ラーメン店で独立を考えるときあなたが独身であるなら高い確率で失敗するでしょう。
ラーメン店は人海戦術の仕事です。あなたにはあなたと同じくらいの強い気持ちでラーメン店を開業することを考えている生計をともにしているパートナーが必要なのです。そう!「生計をともにしていること」が必須の条件となるのです。
あなたが「仲のよい友人知人と組んでもうまくいく」と考えているならそれも高い確率で失敗するでしょう。仮に「生計をともにしていないパートナー」が見つかって、しかもそのパートナーがあなたと同じくらいの資金を用意できるとしたなら「生計をともにするパートナー」より成功する確率が高いはず、と考えてはいけません。利益の分配で仲違いするからです。たくさん儲かっているときは揉めることはありません。しかし売上げが減少して利益が減ったときに揉めるのが必定です。それは突然揉めるのではありません。利益の減少とともに不満が少しずつお互いの心の中に澱となって溜まってくるのです。そしてなにかのきっかけでそれは爆発します。資金は自分一人で用意するのが基本なのです。
どうしても生計をともにしていないパートナーと開業せざるを得ない場合ですが、そのパートナーとの上下関係も大切な要素となります。対等な立場は失敗する確率が最も高い関係なのです。パートナーとは開業する時点ですでに上下関係が決まっている関係がベストとなります。心の中に溜まる澱の量が違ってくるからです。例えばパートナーが学生時代の後輩ならそれまでの間に先輩に対する服従心ができあがっていますので澱はほとんど溜まらないでしょう。パートナーが「生計をともにしていない」相手なら後輩が一番理想的な相手となります。しかしそれも三年が限界です。遅くとも三年の間にラーメン店という商売を企業にしていなければいけません。それができないなら次のようなことが起こるのです。
先輩ですから後輩にいろいろなことをやらせます。先輩は偉い立場ですから辛い面倒な仕事を後輩にやらせて自分は楽な仕事をします。例えば後輩が寸胴を洗って床を磨いているときに先輩は椅子に座って一日の売上げを計算しています。または後輩が必死に仕込みをやっている間に誰かと長電話をしています。後輩は三年間はこうした不公平感もそれまでの上下関係がありますので当然のように思って不満も感じないでしょう。ところが後輩がたまたま昔の友だちと会って今の仕事について話しているときその友だちが言うのです。

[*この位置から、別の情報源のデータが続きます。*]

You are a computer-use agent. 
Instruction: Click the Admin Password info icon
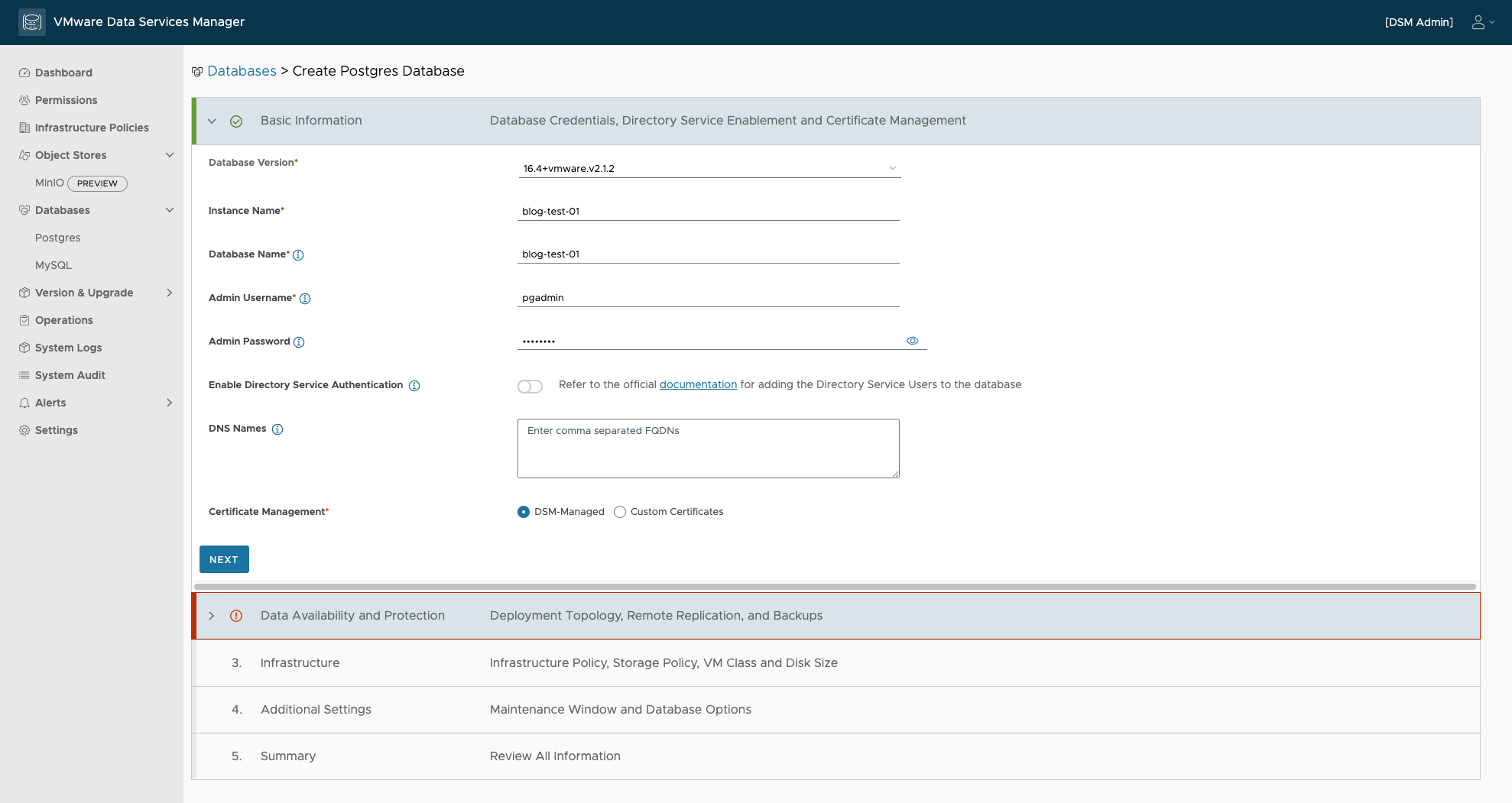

「おい、なにかおかしくないか? おまえばっかり損してるのでは?」
友だちの何気ない言葉が後輩の心を揺さぶるでしょう。そして少しずつ澱が溜まるようになります。その時期が三年後くらいです。こうなると後輩が爆発するのは時間の問題となるのです。
これは会社の元上司部下の関係においても同じです。会社の元上司部下の関係の場合は爆発するまでの時間がもっと短くなります。上司部下という関係は会社という多くの社員がいる組織内のことでしか通用しないからです。ラーメン店という小さな世界ではすぐに壊れてしまいます。それは息抜きする空間も時間もとれないからです。

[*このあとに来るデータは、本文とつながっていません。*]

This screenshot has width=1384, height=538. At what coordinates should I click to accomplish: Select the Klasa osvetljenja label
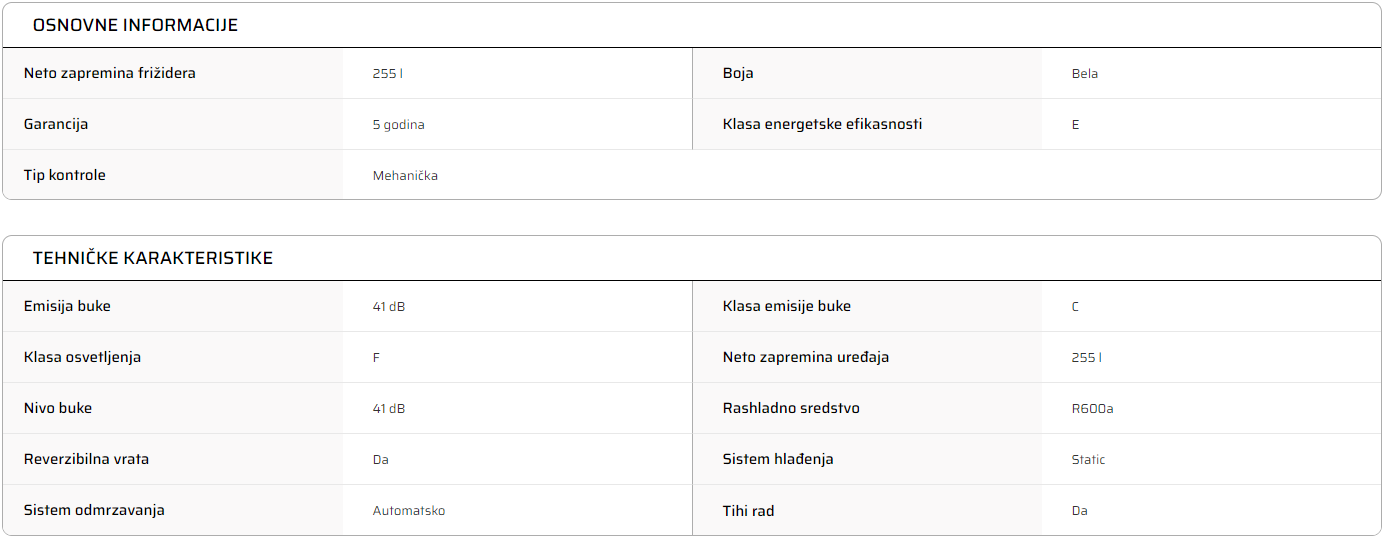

パートナーが「生計をともにしている」相手であることは必須条件です。
「生計をともにしている」パートナーと言えば多くの場合は配偶者になります。それ以外となると一緒に生活している親、もしくは兄弟姉妹です。親をパートナーにする場合は年令が問題となります。親はあなたより二十五才くらい上の年令です。身体が続かないでしょう。もしあなたが優しい性格で親の分まで働くとしても無理があります。
「ラーメン店は人海戦術の仕事である」と書きましたが、親をパートナーにした場合は先々で人海戦術ができなくなります。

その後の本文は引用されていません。